C’était auprès de cette couche, lit funèbre d’un saint, que Mme la marquise d’Ornans était venue pleurer naguère. Le colonel y était étendu sur le dos, immobile, les bras en croix et cherchant son souffle qui déjà le fuyait.

C’est à peine si on apercevait sa face hâve et dont les tons terreux semblaient absorber la lumière, mais on distinguait très bien, agenouillée au chevet du lit, une jeune femme en déshabillé dont les riches épaules attiraient au contraire toutes les lueurs venant de la chambre voisine.

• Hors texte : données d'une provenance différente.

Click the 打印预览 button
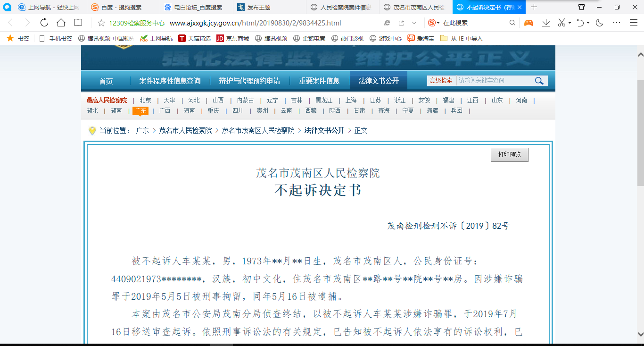The image size is (644, 346). (x=509, y=154)
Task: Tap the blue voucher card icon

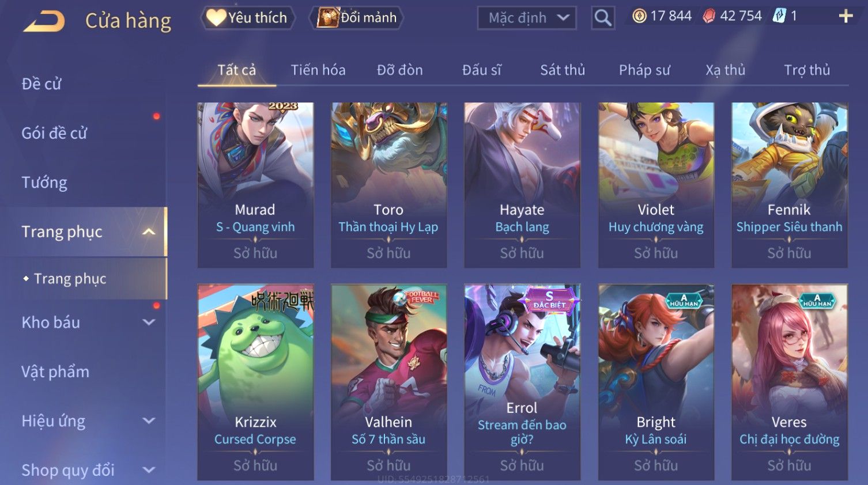Action: [x=779, y=16]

La jeune femme parlait d’un ton suppliant et baisait tendrement les mains du vieillard en disant :

— Je t’en prie, père, bon père, ne me force pas à te quitter ce soir. Tu sais bien que je n’aime pas le monde ; tu sais bien que j’y suis triste et comme dépaysée. Mme de Tresmes ne doit plus compter sur moi pour son dîner ni pour le bal, puisqu’elle sait que tu es souffrant et que je suis ta garde-malade.

— Entêtée ! fit le malade avec une colère d’enfant.

Il eut une petite quinte de toux creuse et débile, puis il répéta par trois fois :

— Entêtée, entêtée, entêtée !

De guerre lasse, Francesca voulut se lever, mais il la retint.

— Mademoiselle Fanchette, lui dit-il, je n’aime pas les mauvaises raisons, souvenez-vous de cela. Fi ! que c’est mal d’agiter son pauvre papa qui tousse en le contrariant sans cesse !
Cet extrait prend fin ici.